Спать нам постелили на длинном балконе: тюфяки, подушки, одеяла… Огромное ложе напоминало ковровую дорожку. Я «забил» Валерке место, кинув посреди ложа свой рюкзак.
Никто не раздевался и даже не снимал ботинок. Спали плохо — кряхтели, чесались, ворочались, курили. Нашей кровью пировали тюфячные клопы.
Утром пошел дождь, и уже через десять минут после подъема батальон вытянулся на кишлачной улице. Нам с Валеркой пришлось догонять своих, потому что долго умывались, сливая друг другу из ведра.

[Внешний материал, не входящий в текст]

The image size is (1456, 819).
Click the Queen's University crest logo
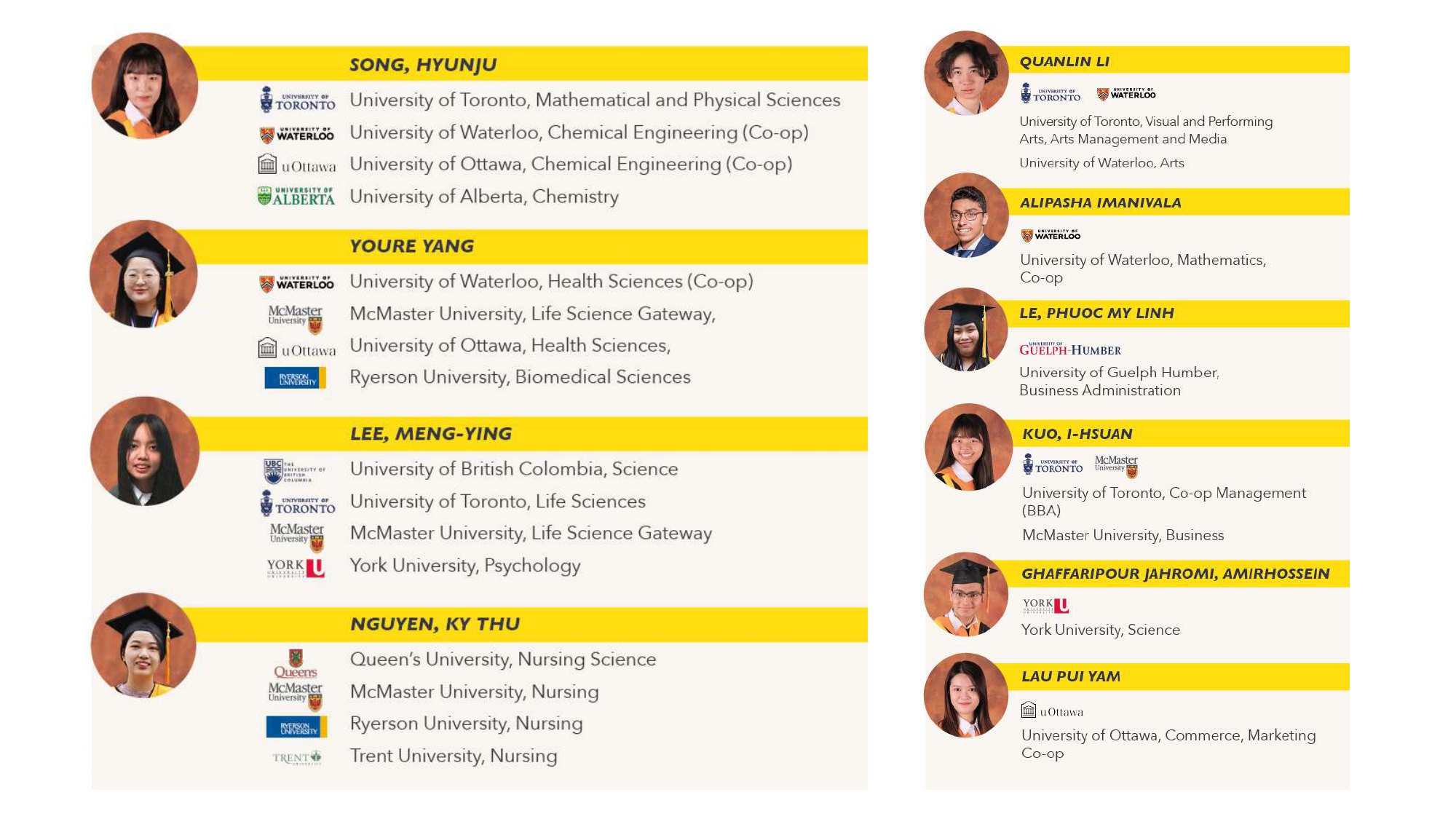click(x=296, y=664)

Шли весь день под мелким дождиком, чавкая ботинками по размытой грунтовке. Куртка и брюки от воды потемнели и по цвету стали похожи на глину. Люди сливались с дорогой, казалось, что рыжая жижа кишит червями.
Старика, серого, как моль, зачем-то погнали с нами. Он шел по обочине, в жиже, шлепая калошами на босу ногу. С его бороденки капала водичка, конец чалмы, отяжелевший от влаги, налип на жилистую шею. Старик тащил в обеих руках трофейную чешскую «воздушку» и дурацкую саблю комсомольского активиста Гайдучика.

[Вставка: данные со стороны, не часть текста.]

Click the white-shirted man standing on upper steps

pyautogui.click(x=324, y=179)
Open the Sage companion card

Серая колонна шла по серой земле. Все утонуло в грязи. Все цвета жизни растворились в ней.
Потом мы вброд переходили бурную, холодную, как лед, реку. Нескольких солдат, которые первыми зашли в воду, течение сбило с ног; их с головой накрыло желтой водой и утащило от переправы метров на пятьдесят. Я снял ботинки, хотя они давно были мокры насквозь, засучил до коленей штанины, спустился в реку с группой солдат. Мы взяли друг друга за руки и стали крохотными шажками пробиваться к берегу. Это было похоже на танец маленьких, но очень пьяных лебедей. Течение корежило цепочку, выгибало дугой. На середине реки вода доходила до пояса и едва не заливала документы в нагрудных карманах. Зачем я подворачивал брюки? Мне стало смешно; я смеялся, дергая плечами, и солдаты смотрели на меня как на придурка.
На другом берегу я с трудом надевал мокрые ботинки на распухшие ноги. Меня било крупной дрожью, и я даже не мог говорить — челюсть прыгала, как отбойный молоток.

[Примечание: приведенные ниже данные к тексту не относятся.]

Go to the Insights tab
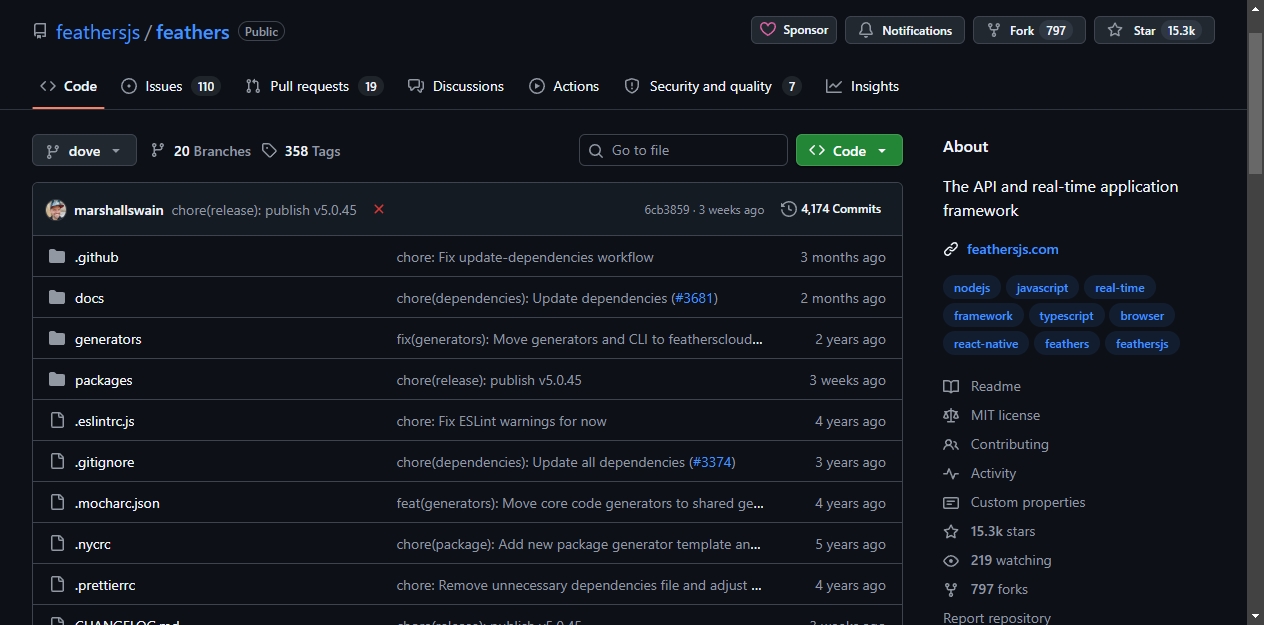Screen dimensions: 1264x625 [x=863, y=86]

Сушились и ночевали в тесной казарме какого-то богом забытого батальона. Маленькую печку, сложенную из гладких речных камней, облепили, как больного горчичниками, мокрой одеждой.
К утру у многих, в том числе и у меня, форма в нескольких местах обгорела.
С восходом солнца в «зеленке», которую мы прочесали накануне, завязался бой. Над нашими головами носились две пары «вертушек»; заходя на цель, они бросали бомбы, плевались огненным потоком нурсов, рычали пулеметными очередями…
Голубое небо светилось чистотой и свежестью. Земля быстро высыхала, и проступали вымытые вчерашним дождем краски весны.
Мускулистый бородатый офицер с талисманом на шее полулежал на скамейке, почесывал волосатую грудь и щурился от ярких лучей. Прапорщик Гайдучик в прогоревшем на спине хэбэ вышагивал у входа в казарму, размахивая саблей. Из-под «забора» — поставленных друг на друга пустых бочек — выползали аспидно-радужные ручейки.
— Ну дай тысчонку! — приставал некто в маскхалате к бородатому. А тот щурился, скалил крупные белые зубы, улыбаясь, и все смотрел на жужжащие в небе «вертушки».
— Ну хоть пару сотен, Кирюш!
Бородатому, наверное, надоел назойливый попрошайка. Он полез в карман, вытащил пухлую пачку ржаво-рыжих купюр, отслюнявил маскхалату три бумажки. Тот долго разглядывал старинные деньги на свет. Полногрудая Екатерина смотрела со сторублевки на своего соотечественника жестоким и решительным взглядом. Купюра казалась совсем новой. Когда-то давно-давно ее вывез из России эмигрант, бережно хранил много лет, возил из страны в страну, ждал, когда она снова обретет покупательную способность… Не дождался.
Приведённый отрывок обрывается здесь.